Scientists previously focused on three ion channels in the Venus flytrap plant. These channels were thought to be related to the carnivorous plant’s ability to close its leaves when the sensitive trigger hairs are touched. A channel named Flykapan1 caught the attention of researchers because of its genetic sequence similar to a family of mechanosensitive channels (MscS) found in bacteria.
Co-first author Sebastian Jojoa Cruz, a graduate student at the Scripps Research Institute, explains: “The variants of this channel found throughout evolution suggest that the channel must maintain some essential and important functions in different species.”
Using the cold electron microscopy method in the new study, the researchers analyzed the precise sequence of molecules found in the Venus flytrap 1 protein channel.
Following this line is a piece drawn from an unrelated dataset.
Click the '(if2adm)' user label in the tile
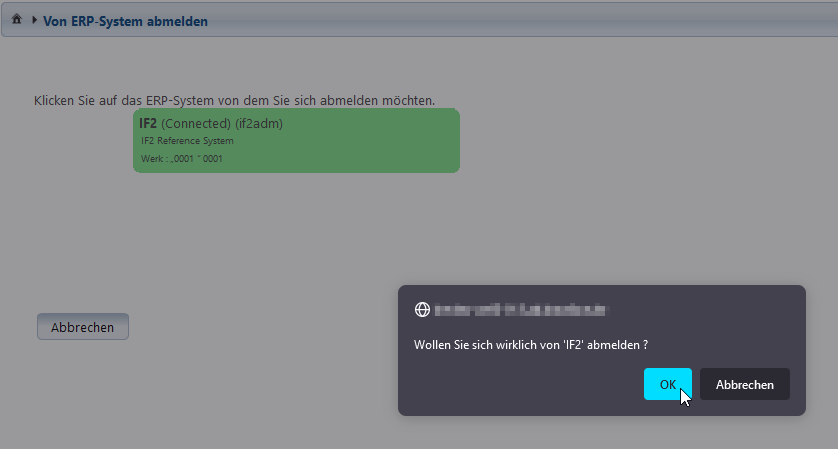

Cold electron microscopy is one of the cutting-edge methods of revealing the positions of atoms in a frozen protein sample. The scientists discovered that Flycatcher1 is in many ways similar to bacterial MscS proteins (groups of seven identical helices surrounding a central channel). But, unlike other MscS channels, Flykapan1 has an unusual linker region that extends outward from each helix group. Each of the connectors can move up and down, just like a switch. When the research team determined the structure of Sinekkapan1, they discovered that there were six connectors in the lower position and only one in the upper position.
“The architecture of the channel core in Flycatcher1 was similar to other channels that have been studied for years, but these binding sites were surprising,” says Kei Saotome, co-first author of the new study and formerly a postdoctoral fellow at the Scripps Research Institute.
To clarify the function of the switches, scientists changed the connector, distorting the upward-facing position of the switch. As a result, they discovered that Sinekkapan1 no longer responds to pressure in the usual way; The channel, which normally closes with the release of pressure, has remained open for a longer period of time.
“The far-reaching effect of the mutation suggests that these seven linkers are relevant to the way the channel works,” said co-senior author Swetha Murthy, formerly a postdoctoral fellow at Oregon Health and Science University’s Vollum Institute and formerly a postdoctoral fellow at the Scripps Research Institute.
Now that the molecular structure has been resolved, the research team plans to conduct future studies on the function of Flycatcher1 and thus understand how different applied sequences affect the function of the channel. Whether Venus flytrap1 is solely responsible for closing the leaves of the Venus flytrap; otherwise, further work is needed to determine whether other suspected channels also have complementary roles.